Bütün mağduriyete rağmen Türkiye’deki dindar kitlenin terörize edilemeyişinin
üzerinde dikkatle durulmalı. İktidardaki bir parti alaşağı edilip kapatılıyor,
binlerce gencin eğitim hakkı elinden alınıyor, hepsinden önemlisi yargısız
infazla alınlarına ‘devlet düşmanı’ yazılmaya çalışılıyor. Hakaretin bini bir
para, ama sükunet korunuyor ve teröre prim tanınmıyor.

Eğitimini tamamlama ve sosyalleşme çabasındakiler lanetlenip takibata
uğrarken, terör başka sosyal katmanlarda kuluçkaya yatmış ve kimsenin haberi
olmamış. Bunun sorgulanması, birilerinin özeleştiri yapması gerekiyor.

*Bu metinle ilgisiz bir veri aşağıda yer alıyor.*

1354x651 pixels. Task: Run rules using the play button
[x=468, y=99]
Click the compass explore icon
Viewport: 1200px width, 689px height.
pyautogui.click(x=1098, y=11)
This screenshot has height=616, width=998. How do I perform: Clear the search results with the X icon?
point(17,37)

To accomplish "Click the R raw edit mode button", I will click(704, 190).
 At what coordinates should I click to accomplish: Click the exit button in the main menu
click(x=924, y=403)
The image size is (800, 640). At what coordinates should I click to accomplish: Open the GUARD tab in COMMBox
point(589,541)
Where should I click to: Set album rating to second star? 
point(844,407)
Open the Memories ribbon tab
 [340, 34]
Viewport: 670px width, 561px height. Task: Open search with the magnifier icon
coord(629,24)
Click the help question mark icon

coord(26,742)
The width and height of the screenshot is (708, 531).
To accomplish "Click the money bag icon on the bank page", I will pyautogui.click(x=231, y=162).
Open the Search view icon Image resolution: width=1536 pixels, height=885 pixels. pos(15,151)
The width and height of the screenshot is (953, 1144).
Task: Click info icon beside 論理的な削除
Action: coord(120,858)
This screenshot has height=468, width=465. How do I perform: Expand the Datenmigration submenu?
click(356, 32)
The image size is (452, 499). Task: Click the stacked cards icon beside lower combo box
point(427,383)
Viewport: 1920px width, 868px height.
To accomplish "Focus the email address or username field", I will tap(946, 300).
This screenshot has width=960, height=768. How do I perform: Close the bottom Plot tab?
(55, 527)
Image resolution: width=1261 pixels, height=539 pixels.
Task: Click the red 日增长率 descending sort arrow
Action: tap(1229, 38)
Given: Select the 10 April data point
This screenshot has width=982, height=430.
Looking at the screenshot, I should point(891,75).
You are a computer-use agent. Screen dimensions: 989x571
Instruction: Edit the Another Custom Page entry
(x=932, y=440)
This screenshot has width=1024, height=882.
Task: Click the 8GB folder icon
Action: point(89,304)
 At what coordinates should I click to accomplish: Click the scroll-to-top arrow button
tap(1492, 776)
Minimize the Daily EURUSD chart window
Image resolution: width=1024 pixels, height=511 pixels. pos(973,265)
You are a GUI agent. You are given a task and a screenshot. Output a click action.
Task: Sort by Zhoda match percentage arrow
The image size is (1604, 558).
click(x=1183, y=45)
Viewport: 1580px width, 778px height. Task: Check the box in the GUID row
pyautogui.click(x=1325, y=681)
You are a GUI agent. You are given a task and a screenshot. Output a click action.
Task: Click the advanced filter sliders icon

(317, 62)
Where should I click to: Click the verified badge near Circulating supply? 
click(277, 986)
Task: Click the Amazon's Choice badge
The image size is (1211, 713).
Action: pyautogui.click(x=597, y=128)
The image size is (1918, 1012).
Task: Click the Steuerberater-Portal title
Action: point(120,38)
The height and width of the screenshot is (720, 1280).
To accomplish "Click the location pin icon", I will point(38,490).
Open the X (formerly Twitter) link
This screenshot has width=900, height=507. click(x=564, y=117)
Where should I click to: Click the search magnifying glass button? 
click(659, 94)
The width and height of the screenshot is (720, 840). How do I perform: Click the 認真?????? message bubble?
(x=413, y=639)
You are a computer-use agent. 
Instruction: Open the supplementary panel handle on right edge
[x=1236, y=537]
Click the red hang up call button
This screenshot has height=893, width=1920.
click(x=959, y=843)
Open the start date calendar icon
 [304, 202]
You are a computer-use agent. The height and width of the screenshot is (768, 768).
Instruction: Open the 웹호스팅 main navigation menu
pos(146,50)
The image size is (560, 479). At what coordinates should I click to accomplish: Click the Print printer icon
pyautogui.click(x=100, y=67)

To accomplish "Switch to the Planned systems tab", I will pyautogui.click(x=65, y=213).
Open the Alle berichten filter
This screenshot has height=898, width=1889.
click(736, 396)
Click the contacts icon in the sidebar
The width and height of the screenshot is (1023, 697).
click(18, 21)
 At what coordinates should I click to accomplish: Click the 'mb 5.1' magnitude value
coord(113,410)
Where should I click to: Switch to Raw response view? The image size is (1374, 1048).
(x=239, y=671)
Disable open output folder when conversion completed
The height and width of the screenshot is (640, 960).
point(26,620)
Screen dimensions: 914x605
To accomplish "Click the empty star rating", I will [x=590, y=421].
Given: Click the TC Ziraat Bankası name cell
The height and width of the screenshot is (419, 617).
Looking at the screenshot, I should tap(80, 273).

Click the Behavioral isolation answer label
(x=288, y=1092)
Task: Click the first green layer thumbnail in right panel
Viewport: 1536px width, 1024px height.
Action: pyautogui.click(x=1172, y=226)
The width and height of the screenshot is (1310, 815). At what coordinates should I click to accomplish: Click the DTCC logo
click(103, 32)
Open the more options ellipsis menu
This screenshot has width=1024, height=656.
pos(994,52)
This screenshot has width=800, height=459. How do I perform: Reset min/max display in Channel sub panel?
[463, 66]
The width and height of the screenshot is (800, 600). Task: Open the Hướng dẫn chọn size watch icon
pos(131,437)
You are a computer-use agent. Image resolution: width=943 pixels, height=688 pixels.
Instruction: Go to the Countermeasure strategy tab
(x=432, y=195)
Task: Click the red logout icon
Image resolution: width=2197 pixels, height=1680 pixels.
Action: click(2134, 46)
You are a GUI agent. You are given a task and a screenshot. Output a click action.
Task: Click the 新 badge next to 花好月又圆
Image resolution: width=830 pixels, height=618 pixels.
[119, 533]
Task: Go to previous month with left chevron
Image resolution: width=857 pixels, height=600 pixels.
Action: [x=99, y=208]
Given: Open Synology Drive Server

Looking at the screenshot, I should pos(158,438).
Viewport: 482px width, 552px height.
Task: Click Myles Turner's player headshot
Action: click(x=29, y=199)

Ulusalcı diye isimlendirilen yelpazesi geniş, ortak paydası az, sayısı
sınırlı kesimden yönergeye destek geldi. ‘Askerin her yaptığı doğrudur.’ ön
kabulünden hareket eden tezin üzerinde çok durmaya gerek yok. Yalnız, 12
Eylül’den sonra Mamak Cezaevi’nde yaşadığı işkenceleri anlatarak merkez sağ
siyasetten kendine yer edinen bir zatın, şimdi bu koroyla beraber sahnede
olmasını garipsememek mümkün değil.

CHP ise mahcup sessizliği ile kayıtlara geçti. Anti–demokratik girişimlere
karşı hassas olması gereken sosyal demokratların tek kelam etmemesi dikkat çekti.
CHP, ‘politika üretemiyor, siyasi tavır koyamıyor’ eleştirilerine haklılık
kazandırır tarzda davranıyor. Herkesin tartıştığı bir konuda ana muhalefet
partisinin olumlu olumsuz hiçbir fikrinin bulunmaması gerçekten garip.

Geçen hafta ‘bu komplo ya da sabotaj değilse, kifayetsiz bir işgüzarın işidir.’
diye yazmıştık. Açıklamalar ikinci şıkkı gösteriyor.
 

Yorumlar kapatıldı.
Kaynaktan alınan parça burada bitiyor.